Hindutva ekosistemi, düşmanlarına karşı militarist bir kabadayılık sergileyen İsrail’i bariz biçimde örnek alıyor ve Hindistan’ın da onu takip etmesini istiyor. Ancak Hindutva-Siyonizm ilişkisindeki diğer her şey gibi bu hiper militarizmin de ideolojik bir bağlamdan yoksun olmadığını belirtmek önemli. İki “Ps” —Filistin ve Pakistan— ile kendini gösteren, algılanan İslamcı tehdit tarafından kuşatılmış olma duygusu tarafından sağlam bir şekilde destekleniyor. Dolayısıyla, Hindutva ve İsrailli elitler arasındaki dayanışmanın altını kazıdığımızda, daha içgüdüsel bir şey —düşmanla hiç bitmeyen bir savaş halinde olmanın derinlere yerleşmiş stratejik paranoyası tarafından çerçevelenen kalıcı bir siyasi korku psikozu— buluyoruz.

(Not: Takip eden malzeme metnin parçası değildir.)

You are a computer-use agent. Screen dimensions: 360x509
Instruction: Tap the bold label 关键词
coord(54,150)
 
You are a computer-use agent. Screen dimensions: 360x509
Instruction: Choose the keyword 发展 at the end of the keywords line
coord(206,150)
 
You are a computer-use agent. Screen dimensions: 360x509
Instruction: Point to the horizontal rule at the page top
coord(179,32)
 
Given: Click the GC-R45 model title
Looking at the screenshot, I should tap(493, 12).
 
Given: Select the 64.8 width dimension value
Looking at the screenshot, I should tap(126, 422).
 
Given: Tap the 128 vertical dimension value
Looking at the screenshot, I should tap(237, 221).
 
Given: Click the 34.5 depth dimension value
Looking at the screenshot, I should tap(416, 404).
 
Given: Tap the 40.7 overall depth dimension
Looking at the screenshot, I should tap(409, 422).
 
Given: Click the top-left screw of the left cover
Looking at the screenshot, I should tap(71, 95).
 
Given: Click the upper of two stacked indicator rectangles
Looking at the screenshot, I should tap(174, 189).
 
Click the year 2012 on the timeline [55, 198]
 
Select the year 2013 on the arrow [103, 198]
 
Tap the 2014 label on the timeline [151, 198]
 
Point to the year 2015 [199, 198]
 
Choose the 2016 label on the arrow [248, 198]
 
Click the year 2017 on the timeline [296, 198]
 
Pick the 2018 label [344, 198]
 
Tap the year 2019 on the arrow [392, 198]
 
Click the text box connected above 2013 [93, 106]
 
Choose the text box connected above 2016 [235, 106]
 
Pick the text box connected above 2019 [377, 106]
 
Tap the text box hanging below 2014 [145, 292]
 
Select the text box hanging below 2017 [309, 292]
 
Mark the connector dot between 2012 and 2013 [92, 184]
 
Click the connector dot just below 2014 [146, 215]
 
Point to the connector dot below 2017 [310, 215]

Sonuç olarak, modern Hindutva ekosistemi etno devletçi, hiper milliyetçi hayallerini İsrail devleti üzerinden yaşatıyor. Modern Hindu milliyetçi elit, Siyonist projede kendi Hindu Raştra planının somut bir sonucunu görüyor. İsrail soyut bir hayal olmadığını, adım adım sonuca giden bir yol olduğunu gösteriyor. Fakat unuttukları şey, Siyonist projenin başarısının büyük bir kısmını savaş sonrası dönemde ABD ve Avrupa tarafından sunulan olağanüstü düzeydeki mali yardıma ve kararlı siyasi desteğe borçlu olduğu. Hindistan için bunların hiçbiri mevcut değil. Batı ile artan yakınlığına rağmen Yeni Delhi, Tel Aviv’in Batılı siyasi elitlerden aldığı desteğin bir kısmına bile sahip değil. Bu durum yakın zamanda da değişmeyecek. Dolayısıyla, Hindutva projesinin İsrail’e yönelik göz kamaştırıcı sevgisi gerçek bir jeopolitik dayanaktan yoksun kalmaya ve kırılgan bir ideolojik kardeşlik üzerinde işlemeye devam ediyor.